Beginning with the opening line of the entries, return every line through the one containing "This screenshot has height=508, width=812.", both included, and nothing else. Omit pictures.

**Records for the task:**
────────
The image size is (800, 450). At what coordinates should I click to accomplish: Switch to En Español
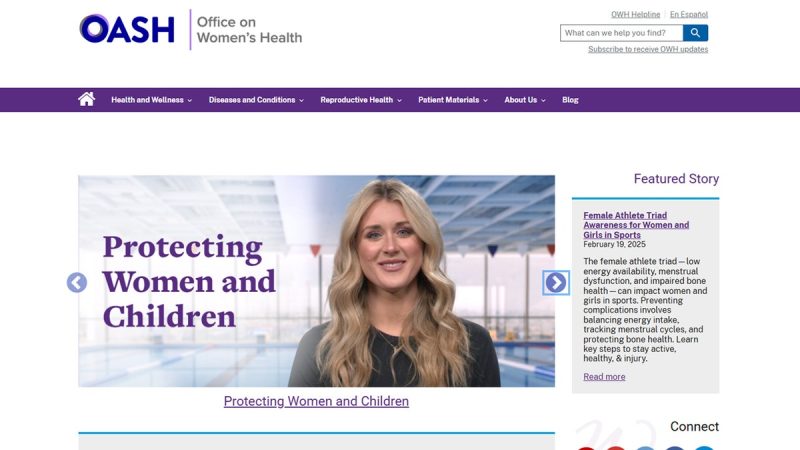[x=688, y=15]
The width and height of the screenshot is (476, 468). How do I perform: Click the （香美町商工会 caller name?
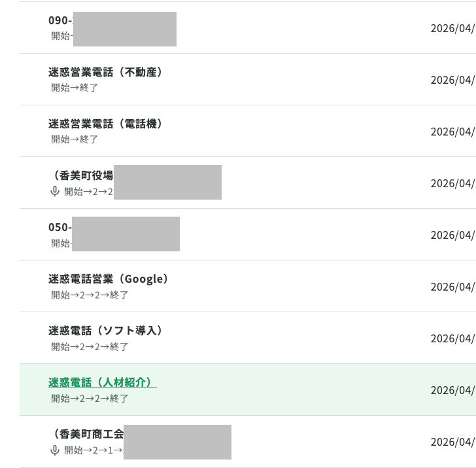86,434
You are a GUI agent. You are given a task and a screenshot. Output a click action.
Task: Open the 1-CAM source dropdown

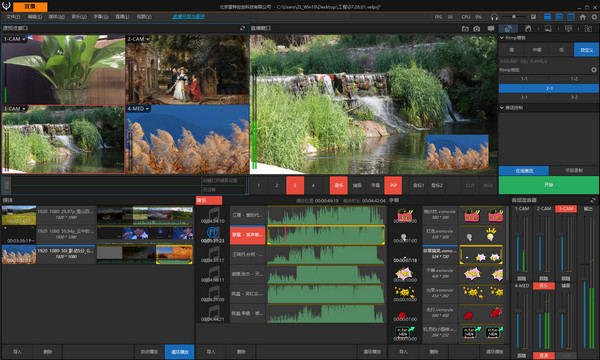click(x=24, y=39)
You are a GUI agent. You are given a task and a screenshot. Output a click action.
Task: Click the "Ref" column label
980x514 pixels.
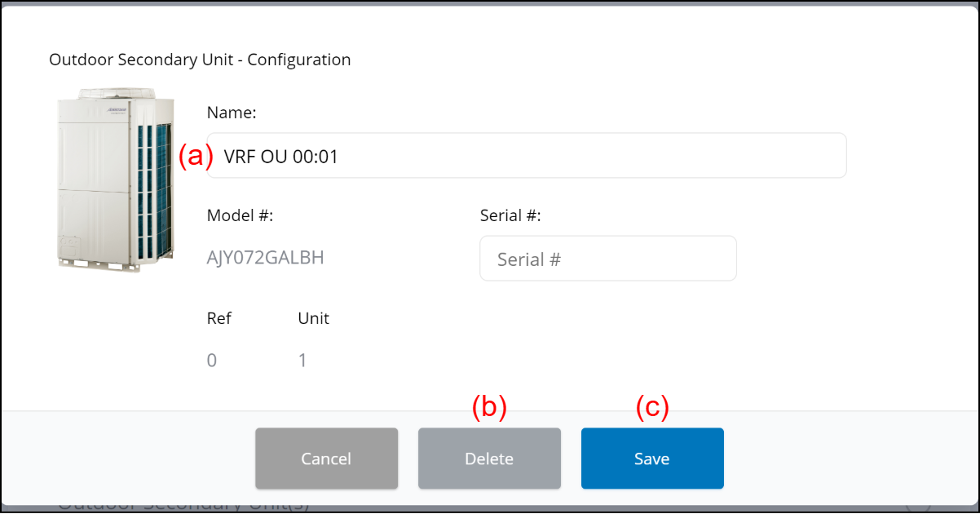click(x=219, y=318)
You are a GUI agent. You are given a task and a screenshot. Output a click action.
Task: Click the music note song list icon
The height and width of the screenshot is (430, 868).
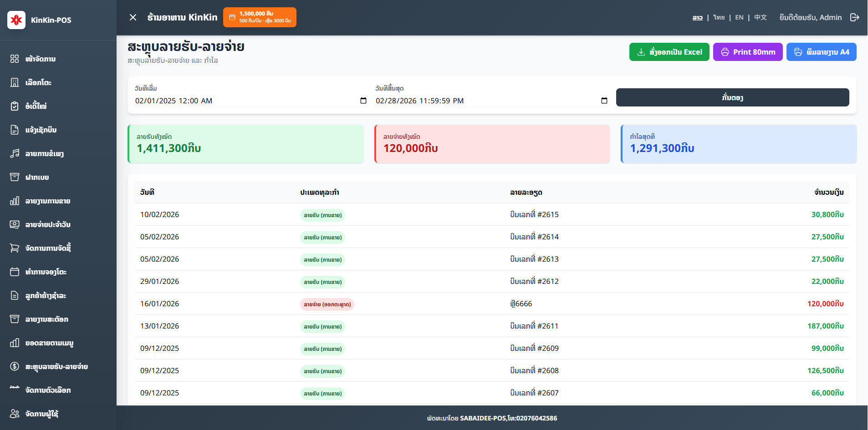[x=15, y=153]
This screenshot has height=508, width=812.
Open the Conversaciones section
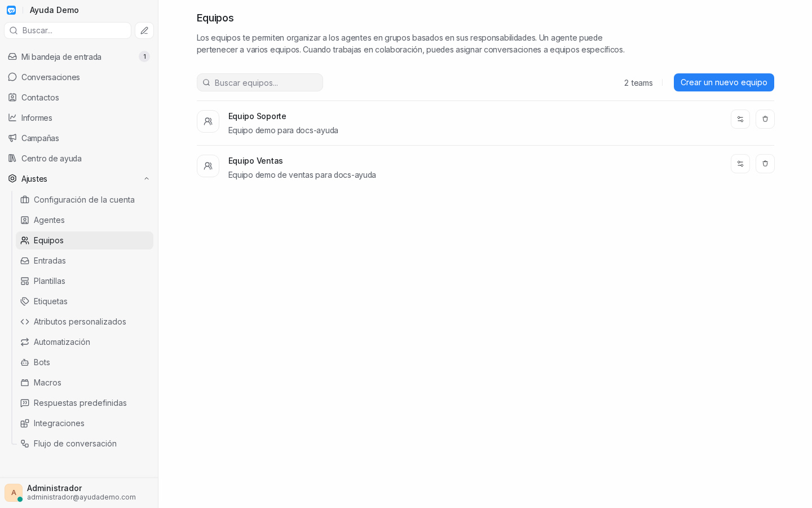[x=79, y=77]
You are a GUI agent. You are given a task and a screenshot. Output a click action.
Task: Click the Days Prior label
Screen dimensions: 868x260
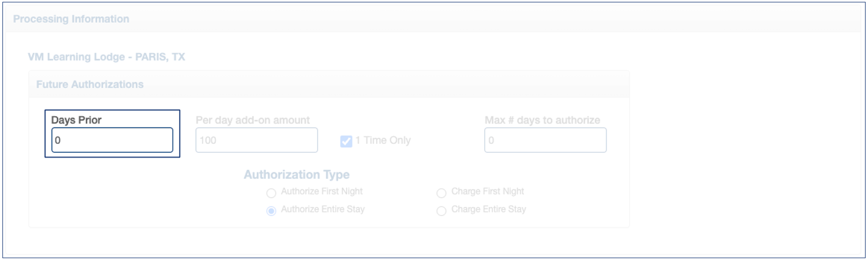(x=76, y=120)
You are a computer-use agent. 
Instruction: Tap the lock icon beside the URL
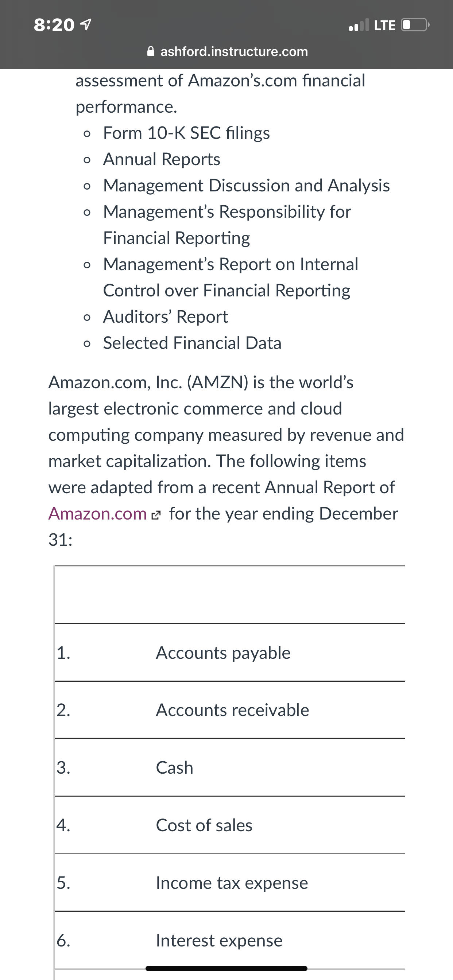coord(151,51)
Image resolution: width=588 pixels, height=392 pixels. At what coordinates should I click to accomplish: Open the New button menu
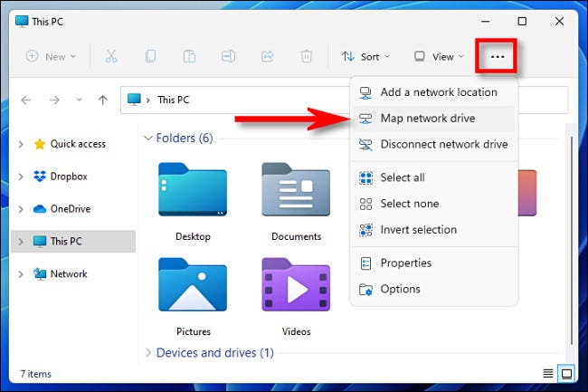click(x=51, y=57)
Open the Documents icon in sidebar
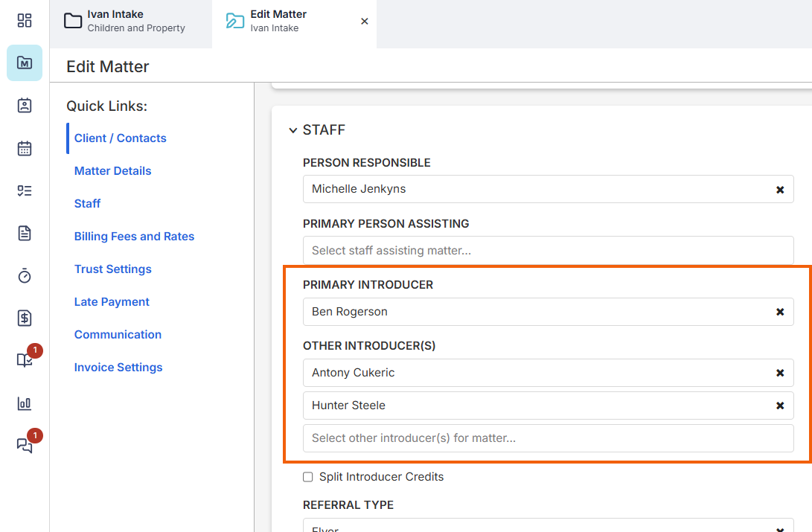This screenshot has height=532, width=812. point(25,234)
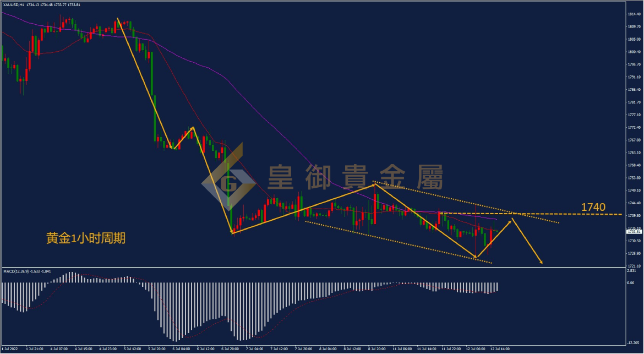Click the 1721.10 price scale label
This screenshot has width=644, height=354.
pyautogui.click(x=633, y=266)
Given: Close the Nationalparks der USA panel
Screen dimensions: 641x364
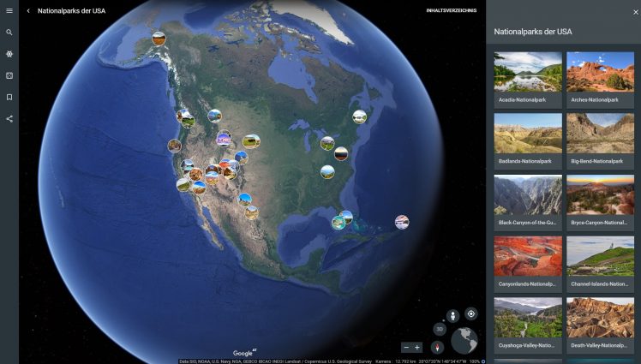Looking at the screenshot, I should (635, 12).
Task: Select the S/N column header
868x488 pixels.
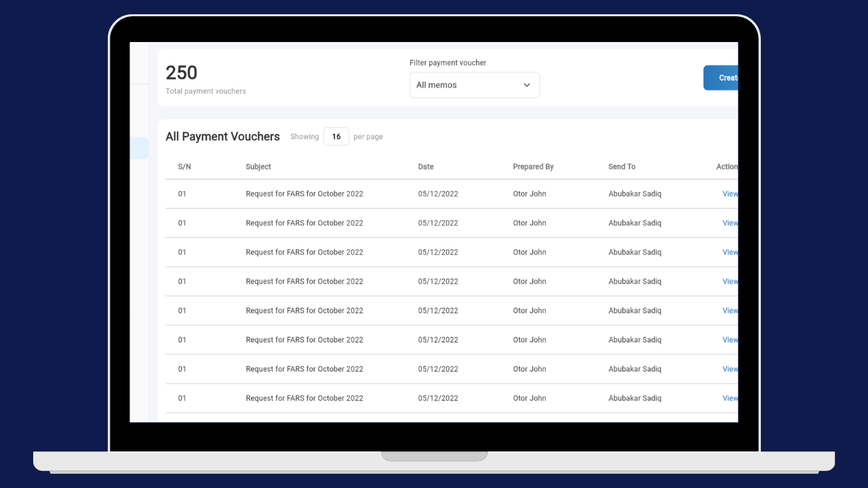Action: click(184, 166)
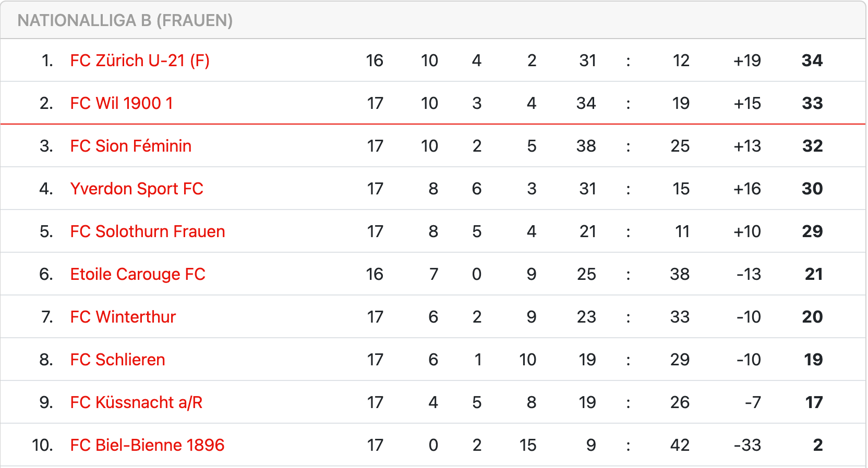Click rank number 4 beside Yverdon Sport
868x468 pixels.
(x=46, y=189)
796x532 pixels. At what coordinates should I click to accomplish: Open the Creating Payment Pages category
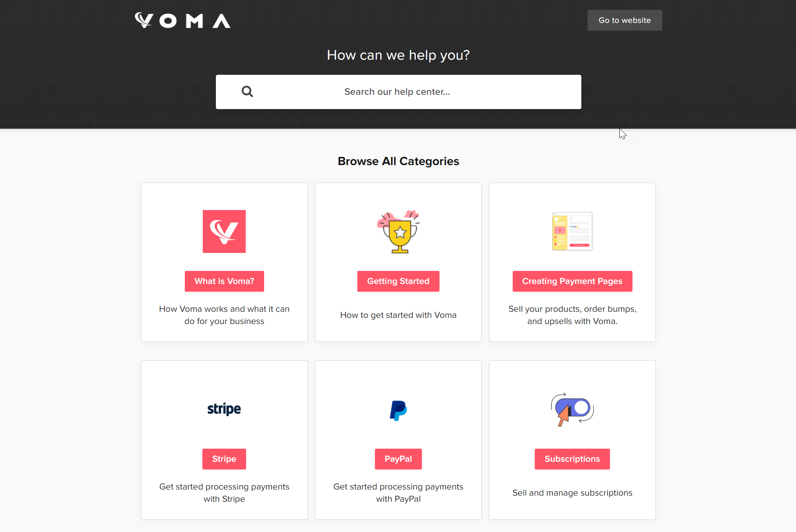pos(572,281)
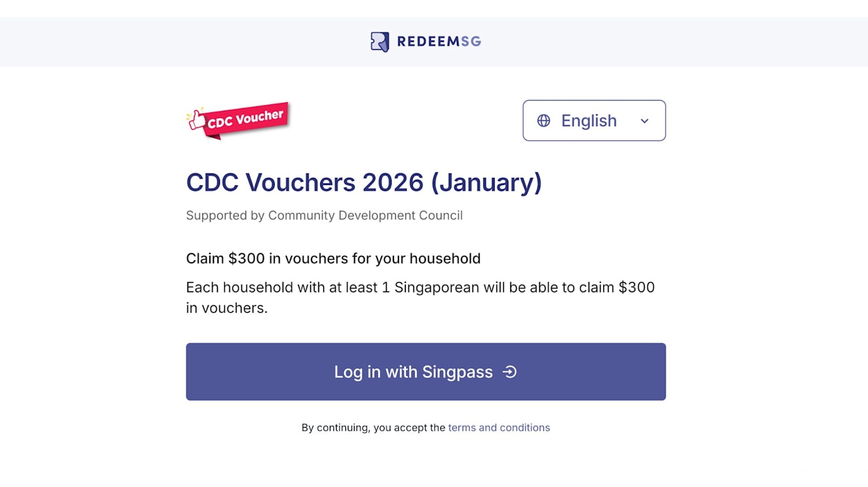This screenshot has width=868, height=487.
Task: Click the red CDC Voucher banner
Action: (245, 118)
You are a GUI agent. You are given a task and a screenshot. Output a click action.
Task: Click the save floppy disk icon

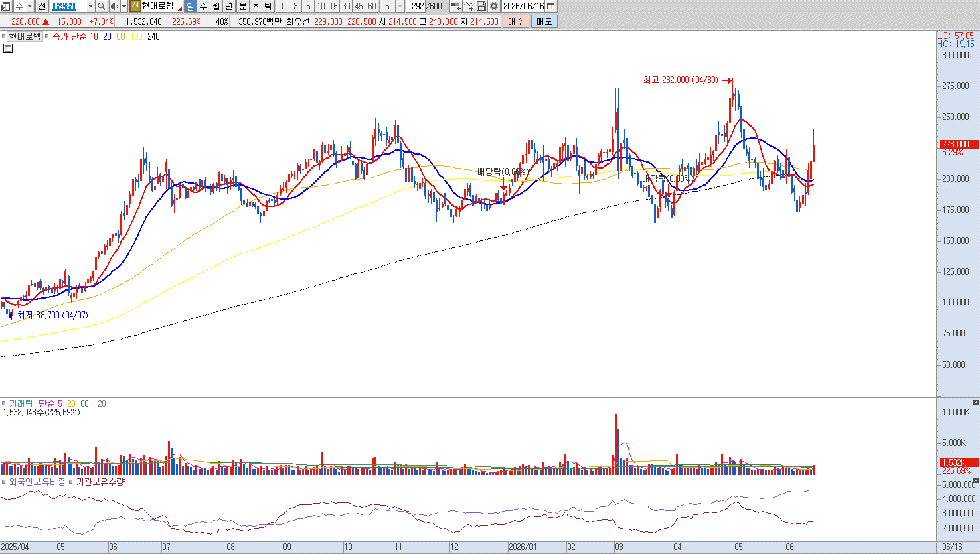point(481,6)
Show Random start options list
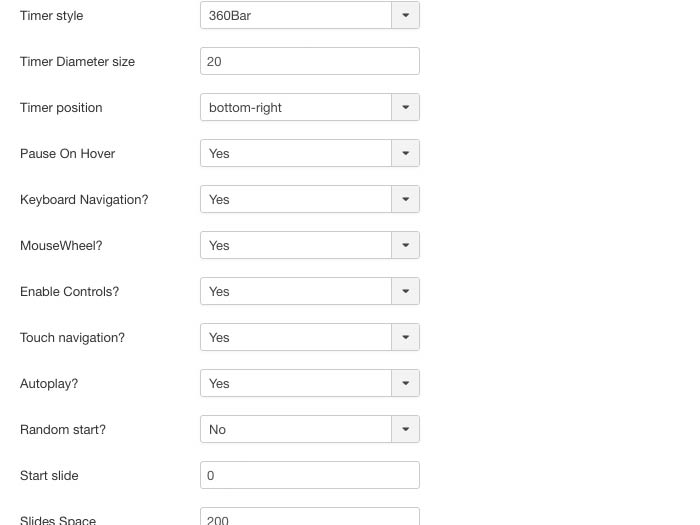The image size is (700, 525). pyautogui.click(x=296, y=429)
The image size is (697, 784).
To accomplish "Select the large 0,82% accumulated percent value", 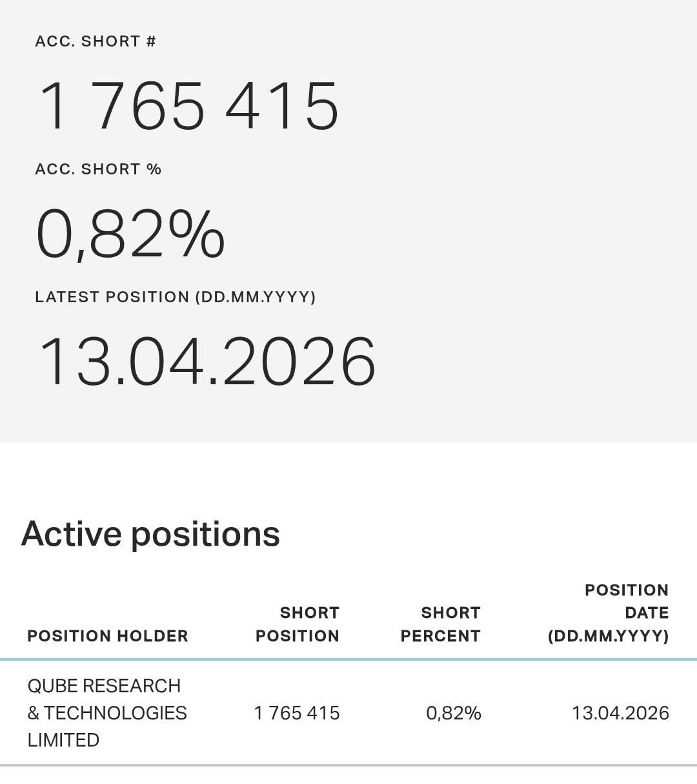I will (130, 234).
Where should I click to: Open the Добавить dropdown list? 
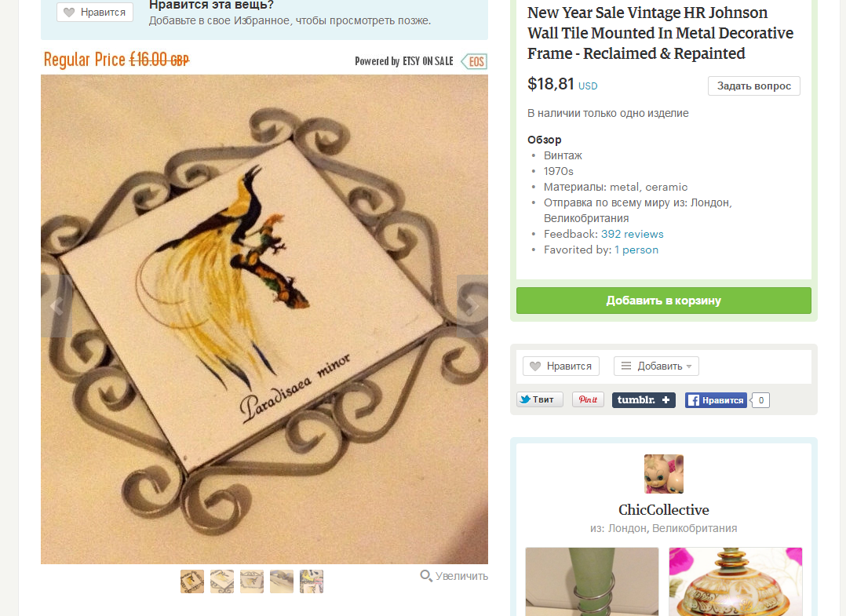pos(656,366)
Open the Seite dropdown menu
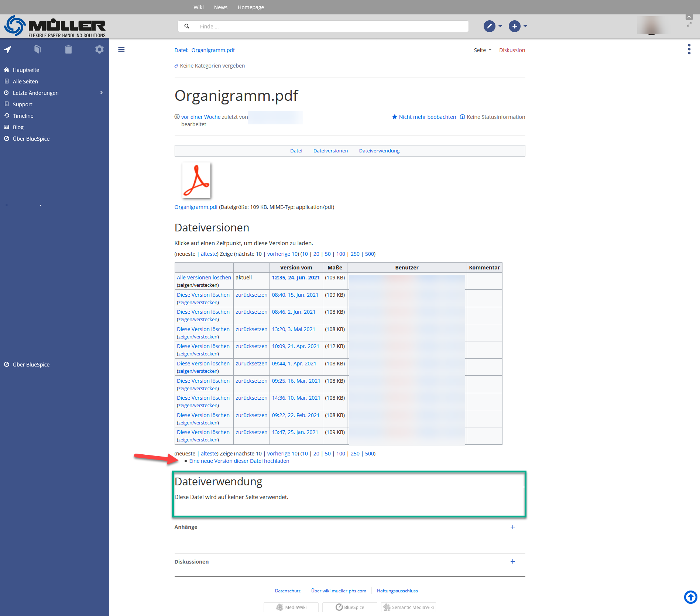This screenshot has width=700, height=616. [483, 50]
────────
**Task answer:**
The image size is (800, 450). At what coordinates should I click to accomplish: Switch to En Español
[x=688, y=15]
The width and height of the screenshot is (476, 468). How do I perform: Click the （香美町商工会 caller name?
86,434
You are a GUI agent. You are given a task and a screenshot. Output a click action.
Task: Open the 1-CAM source dropdown

click(x=24, y=39)
You are a GUI agent. You are given a task and a screenshot. Output a click action.
Task: Click the "Ref" column label
980x514 pixels.
click(x=219, y=318)
You are a GUI agent. You are given a task and a screenshot. Output a click action.
Task: Click the music note song list icon
The height and width of the screenshot is (430, 868).
[x=15, y=153]
This screenshot has height=508, width=812.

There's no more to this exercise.